First look UK TV review: Keeping Faith Season 2
Review Overview
Cast
8Complexity
8Emotional clout
8James R | On 23, Jul 2019
Warning: This contains spoilers for Season 1 of Keeping Faith. Not caught up? Read our spoiler-free review of the first season here.
“Just keep going.” Those are the words of Faith Howells (Eve Myles) to herself as she returns for a second round of Keeping Faith. The Welsh Drama (Un Bore Mercher in its original language) was the surprise hit TV show of 2018, with its strategy of recording everything a second time in English opening up its small-scale drama to a massive audience: millions of people watched the show on BBC iPlayer before it had even been broadcast on old-fashioned linear TV. Part of that was down to its heartfelt tale of a woman trying to solve the mystery of her husband’s disappearance (a nice change to television’s Missing Young Girl trope) but a large chunk of its appeal came from its star, Eve Myles. Back for Season 2 – and now given pride of Place on BBC One – she’s lost none of her brilliance.

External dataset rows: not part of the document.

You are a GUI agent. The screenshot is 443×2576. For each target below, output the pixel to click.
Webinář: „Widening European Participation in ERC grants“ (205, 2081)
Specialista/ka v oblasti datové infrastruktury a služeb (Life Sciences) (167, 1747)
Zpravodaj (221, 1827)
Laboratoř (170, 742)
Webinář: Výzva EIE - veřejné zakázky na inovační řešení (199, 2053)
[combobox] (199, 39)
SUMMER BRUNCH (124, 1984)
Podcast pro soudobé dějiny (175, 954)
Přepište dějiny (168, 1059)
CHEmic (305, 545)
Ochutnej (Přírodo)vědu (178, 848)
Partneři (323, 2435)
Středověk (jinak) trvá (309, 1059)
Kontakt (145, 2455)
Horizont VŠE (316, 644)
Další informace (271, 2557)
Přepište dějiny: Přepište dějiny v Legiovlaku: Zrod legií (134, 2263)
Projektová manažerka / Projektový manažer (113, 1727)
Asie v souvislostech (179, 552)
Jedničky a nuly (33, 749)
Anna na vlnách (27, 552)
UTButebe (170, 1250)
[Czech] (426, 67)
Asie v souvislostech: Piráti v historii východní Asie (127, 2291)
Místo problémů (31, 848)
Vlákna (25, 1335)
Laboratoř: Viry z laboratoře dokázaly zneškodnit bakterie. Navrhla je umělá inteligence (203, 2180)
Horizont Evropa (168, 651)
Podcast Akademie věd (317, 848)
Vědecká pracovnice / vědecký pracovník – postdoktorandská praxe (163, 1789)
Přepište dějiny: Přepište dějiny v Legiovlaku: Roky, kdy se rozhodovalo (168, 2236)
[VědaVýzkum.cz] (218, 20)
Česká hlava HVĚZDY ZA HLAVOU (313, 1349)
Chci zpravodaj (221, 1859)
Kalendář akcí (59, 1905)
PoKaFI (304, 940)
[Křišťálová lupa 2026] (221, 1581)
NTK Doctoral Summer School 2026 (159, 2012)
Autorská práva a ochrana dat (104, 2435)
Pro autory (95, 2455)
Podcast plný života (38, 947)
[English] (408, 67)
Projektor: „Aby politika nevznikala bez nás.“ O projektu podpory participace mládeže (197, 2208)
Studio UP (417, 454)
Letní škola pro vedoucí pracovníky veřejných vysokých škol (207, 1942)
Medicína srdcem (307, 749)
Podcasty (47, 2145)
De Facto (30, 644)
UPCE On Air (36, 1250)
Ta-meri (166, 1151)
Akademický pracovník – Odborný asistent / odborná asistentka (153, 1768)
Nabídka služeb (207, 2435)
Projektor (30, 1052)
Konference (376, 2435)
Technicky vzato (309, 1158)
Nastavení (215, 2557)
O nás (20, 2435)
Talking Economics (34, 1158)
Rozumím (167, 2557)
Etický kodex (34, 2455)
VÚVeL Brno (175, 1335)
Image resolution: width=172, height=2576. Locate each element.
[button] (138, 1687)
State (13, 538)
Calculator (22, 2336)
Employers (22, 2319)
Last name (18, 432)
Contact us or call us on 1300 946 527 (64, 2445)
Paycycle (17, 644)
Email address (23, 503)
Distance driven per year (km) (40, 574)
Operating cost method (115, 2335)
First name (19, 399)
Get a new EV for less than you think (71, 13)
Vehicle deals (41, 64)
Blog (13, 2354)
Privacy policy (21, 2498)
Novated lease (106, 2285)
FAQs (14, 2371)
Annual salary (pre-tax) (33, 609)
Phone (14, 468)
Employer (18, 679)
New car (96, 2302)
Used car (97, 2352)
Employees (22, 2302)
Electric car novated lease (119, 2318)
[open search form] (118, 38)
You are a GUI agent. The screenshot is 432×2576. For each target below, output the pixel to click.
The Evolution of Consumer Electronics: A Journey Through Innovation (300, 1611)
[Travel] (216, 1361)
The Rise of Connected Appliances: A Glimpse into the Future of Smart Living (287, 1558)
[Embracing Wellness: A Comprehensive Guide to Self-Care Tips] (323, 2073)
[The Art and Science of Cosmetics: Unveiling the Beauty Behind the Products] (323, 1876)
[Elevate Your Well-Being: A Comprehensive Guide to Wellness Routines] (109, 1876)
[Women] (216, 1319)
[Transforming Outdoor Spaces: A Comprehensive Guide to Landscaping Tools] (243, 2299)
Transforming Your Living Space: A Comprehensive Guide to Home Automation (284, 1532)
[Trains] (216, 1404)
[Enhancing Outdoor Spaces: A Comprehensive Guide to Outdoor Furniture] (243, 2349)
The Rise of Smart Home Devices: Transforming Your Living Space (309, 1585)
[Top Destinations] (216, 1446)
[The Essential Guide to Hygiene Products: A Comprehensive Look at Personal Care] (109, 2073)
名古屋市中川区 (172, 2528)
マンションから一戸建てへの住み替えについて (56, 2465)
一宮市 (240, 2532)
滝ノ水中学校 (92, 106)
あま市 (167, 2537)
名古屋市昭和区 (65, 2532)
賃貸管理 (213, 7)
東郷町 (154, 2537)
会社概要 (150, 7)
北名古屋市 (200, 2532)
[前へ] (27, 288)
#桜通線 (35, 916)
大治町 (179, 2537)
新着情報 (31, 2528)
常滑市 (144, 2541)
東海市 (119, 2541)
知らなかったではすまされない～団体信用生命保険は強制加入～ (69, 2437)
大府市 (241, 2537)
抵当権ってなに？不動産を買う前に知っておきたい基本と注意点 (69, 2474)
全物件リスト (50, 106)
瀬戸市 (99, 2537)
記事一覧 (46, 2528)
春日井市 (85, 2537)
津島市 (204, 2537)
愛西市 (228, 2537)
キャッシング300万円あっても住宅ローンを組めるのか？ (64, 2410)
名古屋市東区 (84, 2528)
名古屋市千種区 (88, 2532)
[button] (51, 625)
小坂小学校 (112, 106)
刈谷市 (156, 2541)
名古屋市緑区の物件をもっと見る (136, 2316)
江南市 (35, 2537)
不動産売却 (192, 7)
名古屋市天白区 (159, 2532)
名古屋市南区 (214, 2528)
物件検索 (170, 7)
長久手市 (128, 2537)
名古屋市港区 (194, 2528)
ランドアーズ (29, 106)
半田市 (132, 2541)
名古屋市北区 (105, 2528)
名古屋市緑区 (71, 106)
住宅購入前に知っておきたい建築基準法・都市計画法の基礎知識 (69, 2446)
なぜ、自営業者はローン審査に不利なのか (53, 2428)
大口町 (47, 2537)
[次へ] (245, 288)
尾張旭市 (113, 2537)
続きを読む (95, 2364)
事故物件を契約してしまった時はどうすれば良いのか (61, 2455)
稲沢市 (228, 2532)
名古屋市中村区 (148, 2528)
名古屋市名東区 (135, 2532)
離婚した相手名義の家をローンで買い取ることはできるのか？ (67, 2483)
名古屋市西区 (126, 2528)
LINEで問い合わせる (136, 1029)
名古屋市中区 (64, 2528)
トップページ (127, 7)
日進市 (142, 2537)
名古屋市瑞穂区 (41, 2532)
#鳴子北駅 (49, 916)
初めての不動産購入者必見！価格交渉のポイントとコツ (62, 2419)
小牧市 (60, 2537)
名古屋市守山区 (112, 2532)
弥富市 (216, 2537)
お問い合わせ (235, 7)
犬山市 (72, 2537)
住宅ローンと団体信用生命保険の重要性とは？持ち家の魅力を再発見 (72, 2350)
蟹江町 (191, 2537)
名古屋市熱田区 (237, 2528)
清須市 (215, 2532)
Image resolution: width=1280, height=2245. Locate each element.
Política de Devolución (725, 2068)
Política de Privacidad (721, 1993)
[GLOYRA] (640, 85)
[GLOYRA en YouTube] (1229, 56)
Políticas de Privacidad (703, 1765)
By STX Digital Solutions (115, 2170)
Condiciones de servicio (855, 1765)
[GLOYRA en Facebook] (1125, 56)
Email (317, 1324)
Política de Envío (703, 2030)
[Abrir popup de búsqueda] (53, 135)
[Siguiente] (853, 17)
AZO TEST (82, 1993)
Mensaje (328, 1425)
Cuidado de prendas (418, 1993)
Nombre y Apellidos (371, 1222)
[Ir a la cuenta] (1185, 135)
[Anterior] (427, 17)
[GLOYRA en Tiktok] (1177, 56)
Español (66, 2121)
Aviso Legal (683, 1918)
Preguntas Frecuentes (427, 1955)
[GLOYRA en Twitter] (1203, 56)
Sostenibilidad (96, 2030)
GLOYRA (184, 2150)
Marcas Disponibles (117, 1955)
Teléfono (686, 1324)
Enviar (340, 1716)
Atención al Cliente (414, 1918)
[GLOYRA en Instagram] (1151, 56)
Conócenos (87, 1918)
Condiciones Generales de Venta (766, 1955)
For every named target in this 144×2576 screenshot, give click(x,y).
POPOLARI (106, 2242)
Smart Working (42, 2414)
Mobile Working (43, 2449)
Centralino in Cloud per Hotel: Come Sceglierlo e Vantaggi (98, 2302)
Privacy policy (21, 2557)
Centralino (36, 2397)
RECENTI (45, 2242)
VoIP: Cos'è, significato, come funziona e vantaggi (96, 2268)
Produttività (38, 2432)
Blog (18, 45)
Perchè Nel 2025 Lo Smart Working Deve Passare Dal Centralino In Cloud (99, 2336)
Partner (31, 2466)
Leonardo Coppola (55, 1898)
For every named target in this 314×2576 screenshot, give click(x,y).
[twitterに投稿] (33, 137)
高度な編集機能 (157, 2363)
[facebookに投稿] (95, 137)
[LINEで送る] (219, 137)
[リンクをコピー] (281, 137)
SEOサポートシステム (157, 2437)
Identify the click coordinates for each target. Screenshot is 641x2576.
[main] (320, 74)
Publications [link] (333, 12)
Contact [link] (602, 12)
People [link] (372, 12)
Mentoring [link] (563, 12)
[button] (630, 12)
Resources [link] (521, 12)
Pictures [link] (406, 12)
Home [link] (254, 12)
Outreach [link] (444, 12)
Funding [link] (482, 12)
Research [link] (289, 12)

She delivered a gut-wrenching, career-best performance in Season 1, balancing the fear and pain of loss with the frustration and strain of keeping things going as normal – and then juggling that with the shock of unearthing her husband’s shadier secrets, the anger at his deception and the determination to solve the mystery and achieve some justice for herself. The prospect of a second season is almost exhausting to contemplate, but Season 2’s strength lies in the way it picks up the story, ensuring we don’t get a repeat of the same drama.
Instead, we resume as Faith has discovered that Evan (Bradley Freegard) was alive all along. Jumping forward to 18 months later, with Evan back home with the kids, it might seem like everything’s resolved but far from it; Faith is still having to put on a calm facade while working through renewed hurt, fresh mistrust and amplified rage, every bit of it richly justified.
“You broke me,” she declares to her estranged spouse, with righteous fury, and watching Myles subtly shift from one emotion to the next is as moving as it is utterly riveting. When he first returns home in a flashback, she ushers him into a room and picks up a wine bottle – an accessory that might be romantic but could just as easily be to clobber him round the head with. When the blows do come, even behind closed doors, the kids can still hear the arguing upstairs.
That tiny decision to cut to them eavesdropping in the bedroom is all you need to know about Keeping Faith; this is a masterclass in minute details adding up to maximum emotional impact. It’s so fitting, then, that the show should get a second season, one that allows its complicated web to get increasingly entwined; Demi Letherby gets more screen time to flesh out Alys Howells, Faith’s eldest daughter, into a substantial character in her own right, bearing the brunt of her dad’s disappearance and finding a rebellious phase through her friendship with schoolmate Angie (Martha Bright). Mark Lewis Jones also returns as the gruffly appealing Steve Baldini, who grew close to Faith as he helped through Season 1.
The legal drama elements that powered the show forward, though, still remain; Anastasia Hille replaces Angeline Ball as Gael, local kingpin and a widow with a grudge, who shows no sign of letting Faith off her hook. And there’s Amie-Ffion Edwards as Madlen Vaughan, whose own husband, Will, has disappeared and seeks Faith’s help to find him.
The result is both nuanced and unafraid to feel big, a show that’s capable of slightly cheesy moments without losing its sincere sentimental streak. As Myles holds the show’s strands together with a presence that’s as electrifying as ever, this story of a woman just attempting to get on with it promises to be gripping all over again. With the whole box set arriving on BBC iPlayer following its BBC One debut, unlike Faith, you’ll have no trouble keeping on going through the whole lot.
Keeping Faith: Season 2 is available on BBC iPlayer from 9pm on 23rd July 2019. Season 1 is available until December 2019.